Cette journée à Toulon ! ![]()
D’abord, au collège Ravel, j’ai été éblouie par tout le travail accompli sur l’égalité garçons-filles (projet sur 3 ans), et plus spécifiquement sur *Renversante*, bien sûr. La discussion-débat de 2 heures, avec des élèves de tous niveaux mélangés, fut pas-sion-nante. On aurait pu encore échanger pendant 2 autres heures.

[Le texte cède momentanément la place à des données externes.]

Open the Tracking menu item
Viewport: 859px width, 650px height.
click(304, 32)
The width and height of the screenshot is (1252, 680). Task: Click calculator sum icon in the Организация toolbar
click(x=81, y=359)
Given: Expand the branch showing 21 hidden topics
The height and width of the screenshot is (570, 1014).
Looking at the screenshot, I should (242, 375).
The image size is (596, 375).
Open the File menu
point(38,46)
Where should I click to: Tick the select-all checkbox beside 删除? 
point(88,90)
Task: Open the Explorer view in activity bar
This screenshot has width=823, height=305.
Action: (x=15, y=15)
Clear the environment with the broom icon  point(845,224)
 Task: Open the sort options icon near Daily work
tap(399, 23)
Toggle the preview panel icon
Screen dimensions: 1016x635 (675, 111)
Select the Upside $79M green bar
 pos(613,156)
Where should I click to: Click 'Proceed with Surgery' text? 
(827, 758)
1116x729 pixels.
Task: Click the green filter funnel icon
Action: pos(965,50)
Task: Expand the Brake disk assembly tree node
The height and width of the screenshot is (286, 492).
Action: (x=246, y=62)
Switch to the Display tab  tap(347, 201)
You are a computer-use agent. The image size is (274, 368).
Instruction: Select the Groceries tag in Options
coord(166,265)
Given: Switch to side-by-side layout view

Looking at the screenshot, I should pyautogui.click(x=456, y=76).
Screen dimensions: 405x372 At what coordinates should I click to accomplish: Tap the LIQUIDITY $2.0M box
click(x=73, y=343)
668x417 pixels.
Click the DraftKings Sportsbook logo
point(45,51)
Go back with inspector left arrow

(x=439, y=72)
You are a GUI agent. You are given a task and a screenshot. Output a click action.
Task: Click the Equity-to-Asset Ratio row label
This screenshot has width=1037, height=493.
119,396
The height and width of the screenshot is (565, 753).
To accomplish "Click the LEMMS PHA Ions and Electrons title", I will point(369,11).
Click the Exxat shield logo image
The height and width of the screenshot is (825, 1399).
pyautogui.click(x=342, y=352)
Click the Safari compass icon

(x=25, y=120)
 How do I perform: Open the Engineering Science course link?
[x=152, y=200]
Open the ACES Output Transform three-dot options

Ensuite, au collège Maurice Genevoix, une classe de 6e avait lu une quantité de mes romans impressionnante. Et pourtant, ces élèves-là ne venaient pas de milieu favorisé. Mais l’inventivité, l’énergie, l’enthousiasme des profs, comme au collège Ravel, ont fait des miracles. J’ajoute : la tendresse qu’elles ont pour leurs élèves, palpable, porte ces élèves vers ce que d’autres n’espèrent même plus. Là aussi rencontre de 2 heures, pleines de regards qui brillent.
C’est vraiment quelque chose de fort que je constate, de plus en plus souvent, ce fossé entre les quelques profs qui commencent par me dire d’un air las : « bon vous le savez hein, les jeunes de nos jours, ils ne lisent plus… », et les autres, majoritaires parmi celles et ceux qui me font venir, qui accompagnent, encouragent, croient en leurs élèves et soulèvent des montagnes… Dans le premier cas, la rencontre est souvent décevante, dans le deuxième cas, incroyable.
Il n’y a donc pas de fatalité. Oui, c’est vrai, si on dit juste aux gamins : lisez ceci, ils et elles ne le feront pas, pour la plupart. Mais si on fait un travail d’accompagnement, et qu’en plus il y a rencontre de l’auteur ou l’autrice à la clé, ils et elles liront, oui. Et beaucoup. Et oui cela demande du temps, et oui cela demande de l’énergie, mais cela vaut tellement le coup…
MERCI, donc, à toutes et tous ces profs formidablissimes.












PS : Cela me donne une idée de formation 😉 Je mène déjà celle qui s’intitule « Faire écrire les enfants et les adolescents », il serait utile d’en lancer une intitulée « Faire lire les enfants et les adolescents », à destination des profs à court d’idées.